**WORK ORDER**
Using the data below, tally the lines that include the string "Given". Only the number is wanted.
═══ THE DATA
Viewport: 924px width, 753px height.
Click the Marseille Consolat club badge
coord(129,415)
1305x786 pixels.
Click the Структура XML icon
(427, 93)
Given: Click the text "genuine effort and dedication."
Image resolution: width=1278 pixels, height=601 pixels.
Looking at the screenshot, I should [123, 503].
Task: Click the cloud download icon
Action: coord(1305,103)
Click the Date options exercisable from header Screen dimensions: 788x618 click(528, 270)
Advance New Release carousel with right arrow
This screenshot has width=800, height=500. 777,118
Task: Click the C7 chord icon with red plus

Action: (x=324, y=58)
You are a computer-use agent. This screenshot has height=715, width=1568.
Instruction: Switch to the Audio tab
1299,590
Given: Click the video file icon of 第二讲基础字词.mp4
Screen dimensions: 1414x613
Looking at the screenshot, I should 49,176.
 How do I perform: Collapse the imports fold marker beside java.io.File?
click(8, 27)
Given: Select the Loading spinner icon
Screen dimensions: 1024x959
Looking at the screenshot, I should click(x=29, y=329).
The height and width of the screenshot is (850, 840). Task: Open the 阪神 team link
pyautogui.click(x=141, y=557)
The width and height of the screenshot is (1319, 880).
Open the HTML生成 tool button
══════
**WORKED SOLUTION**
3